Yahrzeit
(September 12, 2010)
My mother died five years ago today. Recently, among some old papers, I discovered a “report card” from when she attended Diet Workshop beginning in the Spring of 1967. The card lists her name—June Lovenheim—and each week’s entry records how much weight she lost since the previous week. By September 12th she had lost 9 1/4 pounds. Nearly 40 years later that would be the day, at age 88, on which she would die.
Typically, we memorialize loved ones on their birth dates. For national figures—Lincoln and King come to mind—we make their birthdays official holidays. In the Jewish tradition, however, it is common to remember a person primarily on the date of death. The Yiddish term “Yahrzeit” means year’s time, or anniversary. On that date, we light a memorial candle, recite Kaddish—the mourner’s prayer—and give to charity in the deceased’s memory.

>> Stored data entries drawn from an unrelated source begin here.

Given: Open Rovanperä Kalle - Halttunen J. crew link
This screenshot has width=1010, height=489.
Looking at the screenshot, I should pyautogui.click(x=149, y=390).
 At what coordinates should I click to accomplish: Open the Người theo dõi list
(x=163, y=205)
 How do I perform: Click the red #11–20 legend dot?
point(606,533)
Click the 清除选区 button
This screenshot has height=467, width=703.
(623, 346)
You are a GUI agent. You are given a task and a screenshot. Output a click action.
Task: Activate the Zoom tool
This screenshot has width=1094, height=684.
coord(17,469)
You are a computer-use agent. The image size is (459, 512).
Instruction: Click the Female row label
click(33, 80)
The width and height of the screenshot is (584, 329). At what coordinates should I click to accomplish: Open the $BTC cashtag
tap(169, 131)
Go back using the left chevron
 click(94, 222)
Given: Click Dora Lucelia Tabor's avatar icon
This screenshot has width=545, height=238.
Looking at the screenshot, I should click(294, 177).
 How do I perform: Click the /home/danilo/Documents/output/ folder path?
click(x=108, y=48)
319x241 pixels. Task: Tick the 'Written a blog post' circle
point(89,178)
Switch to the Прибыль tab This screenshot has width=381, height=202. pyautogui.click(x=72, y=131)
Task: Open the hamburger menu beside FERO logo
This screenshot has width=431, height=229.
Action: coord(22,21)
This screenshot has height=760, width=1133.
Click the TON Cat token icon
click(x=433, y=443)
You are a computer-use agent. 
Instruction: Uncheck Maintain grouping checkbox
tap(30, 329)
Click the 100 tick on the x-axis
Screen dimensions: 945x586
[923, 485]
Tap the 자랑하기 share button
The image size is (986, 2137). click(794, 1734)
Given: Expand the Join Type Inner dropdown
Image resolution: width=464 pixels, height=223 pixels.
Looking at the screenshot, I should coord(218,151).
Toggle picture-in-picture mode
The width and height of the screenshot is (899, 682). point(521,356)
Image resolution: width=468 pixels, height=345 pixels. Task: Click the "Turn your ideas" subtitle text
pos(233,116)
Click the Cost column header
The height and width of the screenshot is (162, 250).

It’s not that we forget a loved one’s birthday, but as the years pass, the Yahrzeit becomes the key date on which the person is remembered by family and community.
This September 12th will be my mother’s fifth Yahrzeit, and in preparing to observe it, I found myself intrigued by one fact: throughout her life, my mother had each year lived the date of her own death without knowing it. When, on September 12, 1967, she stepped on the scale at Diet Workshop, to her it was just another day, and passed unnoticed. This prompted me to think of other September 12ths my mother had lived:
September 12, 1927: My mother, June Knopf, is 10 years old and this is the first Monday of the first full week of school. She sits at her desk in a fifth grade classroom, anxious, perhaps, in anticipation of the new school year. At noon, she walks across the school yard, over a bridge spanning the city’s trolley line, and up a tree-lined street to her house. Her mother is there with an egg salad sandwich on white bread—my mother’s favorite lunch.
September 12, 1935: Having graduated from high school, my mother takes a year-long secretarial course. Perhaps she practices taking dictation in Gregg Shorthand, recording today’s date as a mysterious combination of squiggles and lines.
September 12, 1945: My mother, now 28, has polio. It’s a mild case but still, with a two year-old son and seven months pregnant, this day is a struggle. For some relief from the late-summer heat, she rests on the screened front porch of the wood-frame home she and her husband recently bought. The house is on the same street and just four doors down from the house my mother grew up in.
September 12, 1957: My mother gets all three kids off to another day of school. She is a full-time mother now, and just weeks ago moved to a new, contemporary style, five-bedroom home in the suburbs. This weekend, despite some lingering effects of polio, she may practice her new pastime—golf—at the country club.
September 12, 1969: Now 52, my mother poses in front of Buckingham Palace as my dad snaps her picture. Maybe the stint at Diet Workshop was to prepare for this—my parents’ first trip to Europe.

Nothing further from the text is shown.